§ Working data
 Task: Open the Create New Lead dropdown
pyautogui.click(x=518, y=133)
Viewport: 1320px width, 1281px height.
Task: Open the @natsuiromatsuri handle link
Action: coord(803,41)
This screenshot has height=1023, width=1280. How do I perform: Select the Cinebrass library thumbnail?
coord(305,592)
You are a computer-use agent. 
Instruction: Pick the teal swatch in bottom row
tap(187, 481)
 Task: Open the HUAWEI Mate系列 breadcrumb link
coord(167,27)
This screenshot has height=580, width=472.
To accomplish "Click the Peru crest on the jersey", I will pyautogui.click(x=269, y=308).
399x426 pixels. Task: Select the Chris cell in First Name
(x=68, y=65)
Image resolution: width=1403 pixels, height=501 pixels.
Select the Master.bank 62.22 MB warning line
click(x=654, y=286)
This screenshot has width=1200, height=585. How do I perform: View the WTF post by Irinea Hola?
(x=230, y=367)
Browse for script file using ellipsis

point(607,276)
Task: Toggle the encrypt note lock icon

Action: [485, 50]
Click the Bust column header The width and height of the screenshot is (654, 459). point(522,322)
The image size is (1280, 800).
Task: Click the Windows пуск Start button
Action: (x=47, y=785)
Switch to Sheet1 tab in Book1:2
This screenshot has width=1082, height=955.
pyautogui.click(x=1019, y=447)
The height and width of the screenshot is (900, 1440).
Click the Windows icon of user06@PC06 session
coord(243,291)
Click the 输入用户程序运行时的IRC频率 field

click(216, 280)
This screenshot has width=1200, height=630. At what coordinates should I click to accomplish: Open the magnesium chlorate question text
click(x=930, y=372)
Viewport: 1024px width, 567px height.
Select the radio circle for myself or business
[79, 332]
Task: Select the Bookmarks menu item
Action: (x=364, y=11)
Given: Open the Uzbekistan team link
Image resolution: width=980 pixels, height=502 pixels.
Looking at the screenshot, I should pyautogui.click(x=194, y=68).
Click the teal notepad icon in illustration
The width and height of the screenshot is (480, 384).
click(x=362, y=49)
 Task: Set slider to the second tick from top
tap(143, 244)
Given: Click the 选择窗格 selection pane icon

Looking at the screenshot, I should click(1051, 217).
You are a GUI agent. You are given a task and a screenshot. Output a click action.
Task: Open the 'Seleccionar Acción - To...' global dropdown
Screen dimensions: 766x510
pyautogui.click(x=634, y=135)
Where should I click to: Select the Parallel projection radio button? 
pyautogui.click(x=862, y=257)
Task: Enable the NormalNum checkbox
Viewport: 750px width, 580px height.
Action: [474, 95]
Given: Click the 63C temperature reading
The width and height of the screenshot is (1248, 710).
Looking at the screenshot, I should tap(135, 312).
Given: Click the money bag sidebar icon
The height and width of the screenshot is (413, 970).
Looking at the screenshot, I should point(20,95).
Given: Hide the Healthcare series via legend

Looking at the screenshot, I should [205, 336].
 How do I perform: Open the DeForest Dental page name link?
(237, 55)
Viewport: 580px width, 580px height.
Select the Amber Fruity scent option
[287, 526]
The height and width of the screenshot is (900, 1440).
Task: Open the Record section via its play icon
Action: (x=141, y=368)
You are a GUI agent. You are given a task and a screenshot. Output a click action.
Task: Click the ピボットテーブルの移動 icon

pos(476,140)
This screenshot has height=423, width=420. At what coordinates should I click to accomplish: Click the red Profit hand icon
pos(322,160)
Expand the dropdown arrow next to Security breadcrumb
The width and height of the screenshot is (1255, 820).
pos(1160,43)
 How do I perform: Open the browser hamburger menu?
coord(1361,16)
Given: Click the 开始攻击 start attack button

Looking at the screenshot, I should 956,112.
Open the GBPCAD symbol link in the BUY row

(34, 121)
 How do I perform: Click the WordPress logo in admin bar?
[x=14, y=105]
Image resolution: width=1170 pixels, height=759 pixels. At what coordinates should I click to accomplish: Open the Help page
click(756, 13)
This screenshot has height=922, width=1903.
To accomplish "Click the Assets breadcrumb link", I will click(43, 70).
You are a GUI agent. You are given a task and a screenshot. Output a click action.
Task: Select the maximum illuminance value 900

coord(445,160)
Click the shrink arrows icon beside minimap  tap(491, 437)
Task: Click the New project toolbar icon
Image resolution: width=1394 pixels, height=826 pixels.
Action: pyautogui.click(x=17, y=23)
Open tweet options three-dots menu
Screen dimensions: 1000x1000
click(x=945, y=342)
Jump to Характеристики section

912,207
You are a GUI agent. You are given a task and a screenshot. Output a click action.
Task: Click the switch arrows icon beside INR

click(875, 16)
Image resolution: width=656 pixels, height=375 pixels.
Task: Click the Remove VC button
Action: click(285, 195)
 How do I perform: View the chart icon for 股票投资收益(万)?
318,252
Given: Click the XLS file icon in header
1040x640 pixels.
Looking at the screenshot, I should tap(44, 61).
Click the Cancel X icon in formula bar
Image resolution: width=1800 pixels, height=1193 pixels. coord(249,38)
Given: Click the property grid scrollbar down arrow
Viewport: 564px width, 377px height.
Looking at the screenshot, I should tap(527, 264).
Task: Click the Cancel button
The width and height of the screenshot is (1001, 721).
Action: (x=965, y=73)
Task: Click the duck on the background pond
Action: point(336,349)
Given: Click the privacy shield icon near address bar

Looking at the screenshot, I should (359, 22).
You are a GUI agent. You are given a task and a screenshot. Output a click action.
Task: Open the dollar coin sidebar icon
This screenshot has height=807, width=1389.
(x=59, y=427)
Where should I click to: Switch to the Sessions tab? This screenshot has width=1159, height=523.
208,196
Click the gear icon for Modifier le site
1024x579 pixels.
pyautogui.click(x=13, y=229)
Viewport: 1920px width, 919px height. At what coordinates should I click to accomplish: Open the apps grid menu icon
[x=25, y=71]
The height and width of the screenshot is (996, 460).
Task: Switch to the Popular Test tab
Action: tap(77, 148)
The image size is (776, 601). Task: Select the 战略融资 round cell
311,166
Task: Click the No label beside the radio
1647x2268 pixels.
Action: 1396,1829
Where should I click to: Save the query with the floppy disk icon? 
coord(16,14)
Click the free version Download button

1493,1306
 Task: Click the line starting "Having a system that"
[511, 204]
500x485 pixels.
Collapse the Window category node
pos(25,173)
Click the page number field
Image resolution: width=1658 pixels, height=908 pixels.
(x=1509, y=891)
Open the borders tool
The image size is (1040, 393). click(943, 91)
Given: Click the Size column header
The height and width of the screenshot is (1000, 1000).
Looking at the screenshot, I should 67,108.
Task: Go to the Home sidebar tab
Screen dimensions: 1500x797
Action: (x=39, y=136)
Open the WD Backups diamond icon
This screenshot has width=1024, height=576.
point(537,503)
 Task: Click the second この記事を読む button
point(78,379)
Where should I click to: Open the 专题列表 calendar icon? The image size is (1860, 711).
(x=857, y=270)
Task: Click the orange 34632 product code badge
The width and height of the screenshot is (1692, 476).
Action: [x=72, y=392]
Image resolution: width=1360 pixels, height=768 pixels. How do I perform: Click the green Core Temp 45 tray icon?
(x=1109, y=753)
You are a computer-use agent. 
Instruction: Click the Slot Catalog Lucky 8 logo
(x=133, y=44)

§ Exercise prompt
The records above are to be output in full and without error.

§ Result for this task
 Task: Open the Create New Lead dropdown
pyautogui.click(x=518, y=133)
Viewport: 1320px width, 1281px height.
Task: Open the @natsuiromatsuri handle link
Action: coord(803,41)
This screenshot has height=1023, width=1280. How do I perform: Select the Cinebrass library thumbnail?
coord(305,592)
You are a computer-use agent. 
Instruction: Pick the teal swatch in bottom row
tap(187, 481)
 Task: Open the HUAWEI Mate系列 breadcrumb link
coord(167,27)
This screenshot has height=580, width=472.
To accomplish "Click the Peru crest on the jersey", I will pyautogui.click(x=269, y=308).
399x426 pixels. Task: Select the Chris cell in First Name
(x=68, y=65)
Image resolution: width=1403 pixels, height=501 pixels.
Select the Master.bank 62.22 MB warning line
click(x=654, y=286)
This screenshot has width=1200, height=585. How do I perform: View the WTF post by Irinea Hola?
(x=230, y=367)
Browse for script file using ellipsis

point(607,276)
Task: Toggle the encrypt note lock icon

Action: [485, 50]
Click the Bust column header The width and height of the screenshot is (654, 459). point(522,322)
The image size is (1280, 800).
Task: Click the Windows пуск Start button
Action: (x=47, y=785)
Switch to Sheet1 tab in Book1:2
This screenshot has width=1082, height=955.
pyautogui.click(x=1019, y=447)
The height and width of the screenshot is (900, 1440).
Click the Windows icon of user06@PC06 session
coord(243,291)
Click the 输入用户程序运行时的IRC频率 field

click(216, 280)
This screenshot has width=1200, height=630. At what coordinates should I click to accomplish: Open the magnesium chlorate question text
click(x=930, y=372)
Viewport: 1024px width, 567px height.
Select the radio circle for myself or business
[79, 332]
Task: Select the Bookmarks menu item
Action: (x=364, y=11)
Given: Open the Uzbekistan team link
Image resolution: width=980 pixels, height=502 pixels.
Looking at the screenshot, I should pyautogui.click(x=194, y=68).
Click the teal notepad icon in illustration
The width and height of the screenshot is (480, 384).
click(x=362, y=49)
 Task: Set slider to the second tick from top
tap(143, 244)
Given: Click the 选择窗格 selection pane icon

Looking at the screenshot, I should click(1051, 217).
You are a GUI agent. You are given a task and a screenshot. Output a click action.
Task: Open the 'Seleccionar Acción - To...' global dropdown
Screen dimensions: 766x510
pyautogui.click(x=634, y=135)
Where should I click to: Select the Parallel projection radio button? 
pyautogui.click(x=862, y=257)
Task: Enable the NormalNum checkbox
Viewport: 750px width, 580px height.
Action: [474, 95]
Given: Click the 63C temperature reading
The width and height of the screenshot is (1248, 710).
Looking at the screenshot, I should tap(135, 312).
Given: Click the money bag sidebar icon
The height and width of the screenshot is (413, 970).
Looking at the screenshot, I should point(20,95).
Given: Hide the Healthcare series via legend

Looking at the screenshot, I should [205, 336].
 How do I perform: Open the DeForest Dental page name link?
(237, 55)
Viewport: 580px width, 580px height.
Select the Amber Fruity scent option
[287, 526]
The height and width of the screenshot is (900, 1440).
Task: Open the Record section via its play icon
Action: (x=141, y=368)
You are a GUI agent. You are given a task and a screenshot. Output a click action.
Task: Click the ピボットテーブルの移動 icon

pos(476,140)
This screenshot has height=423, width=420. At what coordinates should I click to accomplish: Click the red Profit hand icon
pos(322,160)
Expand the dropdown arrow next to Security breadcrumb
The width and height of the screenshot is (1255, 820).
pos(1160,43)
 How do I perform: Open the browser hamburger menu?
coord(1361,16)
Given: Click the 开始攻击 start attack button

Looking at the screenshot, I should 956,112.
Open the GBPCAD symbol link in the BUY row

(34, 121)
 How do I perform: Click the WordPress logo in admin bar?
[x=14, y=105]
Image resolution: width=1170 pixels, height=759 pixels. At what coordinates should I click to accomplish: Open the Help page
click(756, 13)
This screenshot has height=922, width=1903.
To accomplish "Click the Assets breadcrumb link", I will click(43, 70).
You are a GUI agent. You are given a task and a screenshot. Output a click action.
Task: Select the maximum illuminance value 900

coord(445,160)
Click the shrink arrows icon beside minimap  tap(491, 437)
Task: Click the New project toolbar icon
Image resolution: width=1394 pixels, height=826 pixels.
Action: pyautogui.click(x=17, y=23)
Open tweet options three-dots menu
Screen dimensions: 1000x1000
click(x=945, y=342)
Jump to Характеристики section

912,207
You are a GUI agent. You are given a task and a screenshot. Output a click action.
Task: Click the switch arrows icon beside INR

click(875, 16)
Image resolution: width=656 pixels, height=375 pixels.
Task: Click the Remove VC button
Action: click(285, 195)
 How do I perform: View the chart icon for 股票投资收益(万)?
318,252
Given: Click the XLS file icon in header
1040x640 pixels.
Looking at the screenshot, I should tap(44, 61).
Click the Cancel X icon in formula bar
Image resolution: width=1800 pixels, height=1193 pixels. coord(249,38)
Given: Click the property grid scrollbar down arrow
Viewport: 564px width, 377px height.
Looking at the screenshot, I should tap(527, 264).
Task: Click the Cancel button
The width and height of the screenshot is (1001, 721).
Action: (x=965, y=73)
Task: Click the duck on the background pond
Action: point(336,349)
Given: Click the privacy shield icon near address bar

Looking at the screenshot, I should (359, 22).
You are a GUI agent. You are given a task and a screenshot. Output a click action.
Task: Open the dollar coin sidebar icon
This screenshot has height=807, width=1389.
(x=59, y=427)
Where should I click to: Switch to the Sessions tab? This screenshot has width=1159, height=523.
208,196
Click the gear icon for Modifier le site
1024x579 pixels.
pyautogui.click(x=13, y=229)
Viewport: 1920px width, 919px height. At what coordinates should I click to accomplish: Open the apps grid menu icon
[x=25, y=71]
The height and width of the screenshot is (996, 460).
Task: Switch to the Popular Test tab
Action: tap(77, 148)
The image size is (776, 601). Task: Select the 战略融资 round cell
311,166
Task: Click the No label beside the radio
1647x2268 pixels.
Action: 1396,1829
Where should I click to: Save the query with the floppy disk icon? 
coord(16,14)
Click the free version Download button

1493,1306
 Task: Click the line starting "Having a system that"
[511, 204]
500x485 pixels.
Collapse the Window category node
pos(25,173)
Click the page number field
Image resolution: width=1658 pixels, height=908 pixels.
(x=1509, y=891)
Open the borders tool
The image size is (1040, 393). click(943, 91)
Given: Click the Size column header
The height and width of the screenshot is (1000, 1000).
Looking at the screenshot, I should 67,108.
Task: Go to the Home sidebar tab
Screen dimensions: 1500x797
Action: (x=39, y=136)
Open the WD Backups diamond icon
This screenshot has width=1024, height=576.
point(537,503)
 Task: Click the second この記事を読む button
point(78,379)
Where should I click to: Open the 专题列表 calendar icon? The image size is (1860, 711).
(x=857, y=270)
Task: Click the orange 34632 product code badge
The width and height of the screenshot is (1692, 476).
Action: [x=72, y=392]
Image resolution: width=1360 pixels, height=768 pixels. How do I perform: Click the green Core Temp 45 tray icon?
(x=1109, y=753)
You are a computer-use agent. 
Instruction: Click the Slot Catalog Lucky 8 logo
(x=133, y=44)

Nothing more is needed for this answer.